▶ [ACTION ITEM]:
Would you set down each line of the data below exactly?

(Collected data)
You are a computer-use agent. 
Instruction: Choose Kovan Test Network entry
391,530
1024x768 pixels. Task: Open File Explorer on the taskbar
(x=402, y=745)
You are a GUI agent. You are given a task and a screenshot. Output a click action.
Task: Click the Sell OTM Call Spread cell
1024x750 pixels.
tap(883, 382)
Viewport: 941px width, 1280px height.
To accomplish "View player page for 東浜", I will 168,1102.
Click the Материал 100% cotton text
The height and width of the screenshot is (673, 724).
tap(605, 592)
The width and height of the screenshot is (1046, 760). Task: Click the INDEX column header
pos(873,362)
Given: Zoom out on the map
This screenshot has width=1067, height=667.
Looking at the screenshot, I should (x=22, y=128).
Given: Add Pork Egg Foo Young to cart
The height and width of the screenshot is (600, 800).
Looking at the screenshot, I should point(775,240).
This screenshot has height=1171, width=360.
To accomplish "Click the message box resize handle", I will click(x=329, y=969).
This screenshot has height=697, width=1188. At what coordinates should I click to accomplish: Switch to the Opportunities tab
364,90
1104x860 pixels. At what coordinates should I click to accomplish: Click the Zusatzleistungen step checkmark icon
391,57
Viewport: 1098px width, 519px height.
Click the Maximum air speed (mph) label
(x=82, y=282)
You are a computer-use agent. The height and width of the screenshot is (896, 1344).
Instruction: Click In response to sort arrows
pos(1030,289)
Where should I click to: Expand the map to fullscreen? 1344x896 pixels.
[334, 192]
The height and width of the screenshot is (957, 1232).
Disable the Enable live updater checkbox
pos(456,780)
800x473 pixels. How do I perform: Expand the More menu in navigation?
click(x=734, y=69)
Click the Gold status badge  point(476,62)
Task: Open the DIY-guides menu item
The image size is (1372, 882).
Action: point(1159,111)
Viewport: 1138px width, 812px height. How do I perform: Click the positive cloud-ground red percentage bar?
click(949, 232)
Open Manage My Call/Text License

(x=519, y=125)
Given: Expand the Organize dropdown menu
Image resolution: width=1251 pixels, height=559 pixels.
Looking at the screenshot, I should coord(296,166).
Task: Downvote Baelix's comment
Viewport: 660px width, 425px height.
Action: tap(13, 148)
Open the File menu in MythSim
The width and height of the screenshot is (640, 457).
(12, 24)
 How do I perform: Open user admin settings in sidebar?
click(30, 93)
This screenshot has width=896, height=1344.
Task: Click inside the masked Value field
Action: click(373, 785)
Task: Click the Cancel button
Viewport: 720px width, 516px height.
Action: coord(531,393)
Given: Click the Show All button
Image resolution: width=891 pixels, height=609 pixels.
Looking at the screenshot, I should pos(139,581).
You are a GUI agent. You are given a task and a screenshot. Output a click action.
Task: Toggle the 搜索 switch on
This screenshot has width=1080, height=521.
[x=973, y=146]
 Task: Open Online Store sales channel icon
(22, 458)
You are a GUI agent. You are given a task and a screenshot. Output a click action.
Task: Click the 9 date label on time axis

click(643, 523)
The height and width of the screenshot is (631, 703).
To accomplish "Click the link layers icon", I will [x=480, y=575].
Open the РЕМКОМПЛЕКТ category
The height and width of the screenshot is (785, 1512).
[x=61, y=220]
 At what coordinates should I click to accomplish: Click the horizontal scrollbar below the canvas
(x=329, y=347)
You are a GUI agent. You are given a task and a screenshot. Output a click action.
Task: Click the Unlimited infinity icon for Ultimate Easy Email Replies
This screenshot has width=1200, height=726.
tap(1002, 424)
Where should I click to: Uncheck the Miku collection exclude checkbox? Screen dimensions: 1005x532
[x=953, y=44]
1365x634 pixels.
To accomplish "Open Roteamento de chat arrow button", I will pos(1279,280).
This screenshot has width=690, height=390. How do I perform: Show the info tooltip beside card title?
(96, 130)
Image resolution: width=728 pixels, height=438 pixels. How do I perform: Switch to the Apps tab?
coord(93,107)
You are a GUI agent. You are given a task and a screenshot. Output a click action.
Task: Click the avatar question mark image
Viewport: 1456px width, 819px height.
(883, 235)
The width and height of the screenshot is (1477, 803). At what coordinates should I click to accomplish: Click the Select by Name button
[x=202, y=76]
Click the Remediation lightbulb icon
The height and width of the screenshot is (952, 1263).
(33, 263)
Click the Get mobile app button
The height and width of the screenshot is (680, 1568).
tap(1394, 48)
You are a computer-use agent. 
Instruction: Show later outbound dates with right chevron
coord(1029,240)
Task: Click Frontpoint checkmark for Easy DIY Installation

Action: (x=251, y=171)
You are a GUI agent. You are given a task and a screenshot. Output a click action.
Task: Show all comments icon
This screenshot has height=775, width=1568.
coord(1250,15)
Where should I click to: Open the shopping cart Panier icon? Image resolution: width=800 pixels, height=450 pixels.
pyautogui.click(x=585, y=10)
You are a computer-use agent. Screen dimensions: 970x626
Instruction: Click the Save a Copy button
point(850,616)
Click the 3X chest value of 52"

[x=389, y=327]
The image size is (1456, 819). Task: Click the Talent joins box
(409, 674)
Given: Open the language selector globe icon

▶ [ANSWER FOR THIS EXERCISE]:
You are a computer-use agent. 
Instruction: Choose Kovan Test Network entry
391,530
1024x768 pixels. Task: Open File Explorer on the taskbar
(x=402, y=745)
You are a GUI agent. You are given a task and a screenshot. Output a click action.
Task: Click the Sell OTM Call Spread cell
1024x750 pixels.
tap(883, 382)
Viewport: 941px width, 1280px height.
To accomplish "View player page for 東浜", I will 168,1102.
Click the Материал 100% cotton text
The height and width of the screenshot is (673, 724).
tap(605, 592)
The width and height of the screenshot is (1046, 760). Task: Click the INDEX column header
pos(873,362)
Given: Zoom out on the map
This screenshot has width=1067, height=667.
Looking at the screenshot, I should (x=22, y=128).
Given: Add Pork Egg Foo Young to cart
The height and width of the screenshot is (600, 800).
Looking at the screenshot, I should point(775,240).
This screenshot has height=1171, width=360.
To accomplish "Click the message box resize handle", I will click(x=329, y=969).
This screenshot has height=697, width=1188. At what coordinates should I click to accomplish: Switch to the Opportunities tab
364,90
1104x860 pixels. At what coordinates should I click to accomplish: Click the Zusatzleistungen step checkmark icon
391,57
Viewport: 1098px width, 519px height.
Click the Maximum air speed (mph) label
(x=82, y=282)
You are a computer-use agent. The height and width of the screenshot is (896, 1344).
Instruction: Click In response to sort arrows
pos(1030,289)
Where should I click to: Expand the map to fullscreen? 1344x896 pixels.
[334, 192]
The height and width of the screenshot is (957, 1232).
Disable the Enable live updater checkbox
pos(456,780)
800x473 pixels. How do I perform: Expand the More menu in navigation?
click(x=734, y=69)
Click the Gold status badge  point(476,62)
Task: Open the DIY-guides menu item
The image size is (1372, 882).
Action: point(1159,111)
Viewport: 1138px width, 812px height. How do I perform: Click the positive cloud-ground red percentage bar?
click(949, 232)
Open Manage My Call/Text License

(x=519, y=125)
Given: Expand the Organize dropdown menu
Image resolution: width=1251 pixels, height=559 pixels.
Looking at the screenshot, I should coord(296,166).
Task: Downvote Baelix's comment
Viewport: 660px width, 425px height.
Action: tap(13, 148)
Open the File menu in MythSim
The width and height of the screenshot is (640, 457).
(12, 24)
 How do I perform: Open user admin settings in sidebar?
click(30, 93)
This screenshot has width=896, height=1344.
Task: Click inside the masked Value field
Action: click(373, 785)
Task: Click the Cancel button
Viewport: 720px width, 516px height.
Action: coord(531,393)
Given: Click the Show All button
Image resolution: width=891 pixels, height=609 pixels.
Looking at the screenshot, I should pos(139,581).
You are a GUI agent. You are given a task and a screenshot. Output a click action.
Task: Toggle the 搜索 switch on
This screenshot has width=1080, height=521.
[x=973, y=146]
 Task: Open Online Store sales channel icon
(22, 458)
You are a GUI agent. You are given a task and a screenshot. Output a click action.
Task: Click the 9 date label on time axis

click(643, 523)
The height and width of the screenshot is (631, 703).
To accomplish "Click the link layers icon", I will [x=480, y=575].
Open the РЕМКОМПЛЕКТ category
The height and width of the screenshot is (785, 1512).
[x=61, y=220]
 At what coordinates should I click to accomplish: Click the horizontal scrollbar below the canvas
(x=329, y=347)
You are a GUI agent. You are given a task and a screenshot. Output a click action.
Task: Click the Unlimited infinity icon for Ultimate Easy Email Replies
This screenshot has width=1200, height=726.
tap(1002, 424)
Where should I click to: Uncheck the Miku collection exclude checkbox? Screen dimensions: 1005x532
[x=953, y=44]
1365x634 pixels.
To accomplish "Open Roteamento de chat arrow button", I will pos(1279,280).
This screenshot has width=690, height=390. How do I perform: Show the info tooltip beside card title?
(96, 130)
Image resolution: width=728 pixels, height=438 pixels. How do I perform: Switch to the Apps tab?
coord(93,107)
You are a GUI agent. You are given a task and a screenshot. Output a click action.
Task: Click the avatar question mark image
Viewport: 1456px width, 819px height.
(883, 235)
The width and height of the screenshot is (1477, 803). At what coordinates should I click to accomplish: Click the Select by Name button
[x=202, y=76]
Click the Remediation lightbulb icon
The height and width of the screenshot is (952, 1263).
(33, 263)
Click the Get mobile app button
The height and width of the screenshot is (680, 1568).
tap(1394, 48)
You are a computer-use agent. 
Instruction: Show later outbound dates with right chevron
coord(1029,240)
Task: Click Frontpoint checkmark for Easy DIY Installation

Action: (x=251, y=171)
You are a GUI agent. You are given a task and a screenshot. Output a click action.
Task: Show all comments icon
This screenshot has height=775, width=1568.
coord(1250,15)
Where should I click to: Open the shopping cart Panier icon? Image resolution: width=800 pixels, height=450 pixels.
pyautogui.click(x=585, y=10)
You are a computer-use agent. Screen dimensions: 970x626
Instruction: Click the Save a Copy button
point(850,616)
Click the 3X chest value of 52"

[x=389, y=327]
The image size is (1456, 819). Task: Click the Talent joins box
(409, 674)
Given: Open the language selector globe icon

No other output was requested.